> [STATED EXERCISE]: Could you copy out word for word the lines of the records that begin at the line containing "Click the Gem を作成 button" and end after the line containing "Where should I", including both of those lines?

> [SOURCE MATERIAL]:
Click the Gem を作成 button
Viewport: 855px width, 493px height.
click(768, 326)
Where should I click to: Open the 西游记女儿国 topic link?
==
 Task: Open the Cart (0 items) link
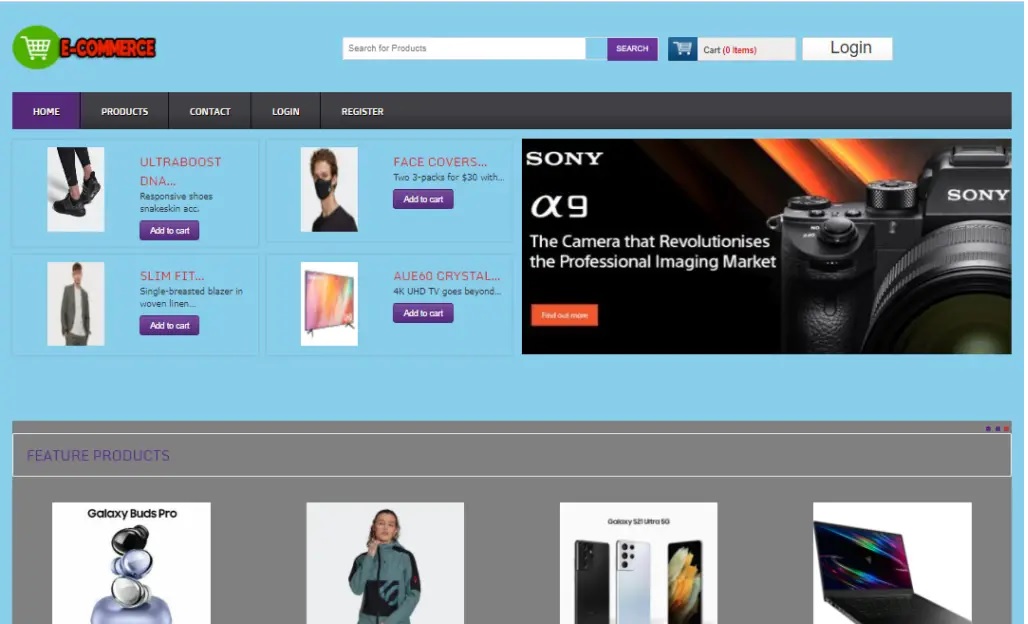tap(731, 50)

> [RIGHT ANSWER]:
Click the Gem を作成 button
Viewport: 855px width, 493px height.
click(768, 326)
Where should I click to: Open the 西游记女儿国 topic link?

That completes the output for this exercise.